| Bug #80653 | COUNT DISTINCT GROUP BY ROLLUP return wrong number | ||
|---|---|---|---|
| Submitted: | 8 Mar 2016 6:43 | Modified: | 15 Mar 2016 10:10 |
| Reporter: | Yinghong Lu | Email Updates: | |
| Status: | Closed | Impact on me: | |
| Category: | MySQL Server | Severity: | S2 (Serious) |
| Version: | 5.7.10 | OS: | Any |
| Assigned to: | CPU Architecture: | Any | |
| Tags: | COUNT DISTINCT, rollup | ||
[10 Mar 2016 0:14]
MySQL Verification Team
Please check if the below results are the expected ones.
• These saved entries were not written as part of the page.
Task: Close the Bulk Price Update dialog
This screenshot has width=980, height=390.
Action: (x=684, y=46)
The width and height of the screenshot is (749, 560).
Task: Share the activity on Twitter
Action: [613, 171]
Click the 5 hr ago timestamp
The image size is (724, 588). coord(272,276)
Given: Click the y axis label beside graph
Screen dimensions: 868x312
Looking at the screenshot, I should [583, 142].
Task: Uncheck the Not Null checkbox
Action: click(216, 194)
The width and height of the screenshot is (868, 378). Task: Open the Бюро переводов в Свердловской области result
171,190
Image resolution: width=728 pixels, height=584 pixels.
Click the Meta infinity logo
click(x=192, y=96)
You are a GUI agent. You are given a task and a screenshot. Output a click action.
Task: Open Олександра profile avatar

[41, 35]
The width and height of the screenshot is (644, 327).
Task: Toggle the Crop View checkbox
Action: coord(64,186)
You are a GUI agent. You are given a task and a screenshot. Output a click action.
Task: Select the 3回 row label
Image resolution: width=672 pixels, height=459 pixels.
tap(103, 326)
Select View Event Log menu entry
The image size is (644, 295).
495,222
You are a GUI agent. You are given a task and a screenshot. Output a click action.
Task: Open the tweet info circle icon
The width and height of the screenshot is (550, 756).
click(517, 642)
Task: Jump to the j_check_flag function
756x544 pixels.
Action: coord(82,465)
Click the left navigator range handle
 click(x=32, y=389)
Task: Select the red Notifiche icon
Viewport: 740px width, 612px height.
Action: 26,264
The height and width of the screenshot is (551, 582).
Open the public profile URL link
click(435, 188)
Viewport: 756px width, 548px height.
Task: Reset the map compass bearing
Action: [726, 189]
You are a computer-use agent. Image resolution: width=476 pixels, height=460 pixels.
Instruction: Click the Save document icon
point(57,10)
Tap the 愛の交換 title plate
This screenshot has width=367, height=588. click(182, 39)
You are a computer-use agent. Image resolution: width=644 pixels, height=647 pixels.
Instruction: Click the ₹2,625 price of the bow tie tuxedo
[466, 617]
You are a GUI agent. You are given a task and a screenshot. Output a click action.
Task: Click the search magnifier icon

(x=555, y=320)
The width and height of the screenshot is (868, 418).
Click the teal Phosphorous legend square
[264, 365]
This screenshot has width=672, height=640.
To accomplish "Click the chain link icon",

Thanks.:
C:\dbs>c:\dbs\5.7\bin\mysql -uroot -p --port=3570 --prompt="mysql 5.7 > "
Enter password: ******
Welcome to the MySQL monitor. Commands end with ; or \g.
Your MySQL connection id is 2
Server version: 5.7.13 Source distribution PULL: 2016-MAR-05
Copyright (c) 2000, 2016, Oracle and/or its affiliates. All rights reserved.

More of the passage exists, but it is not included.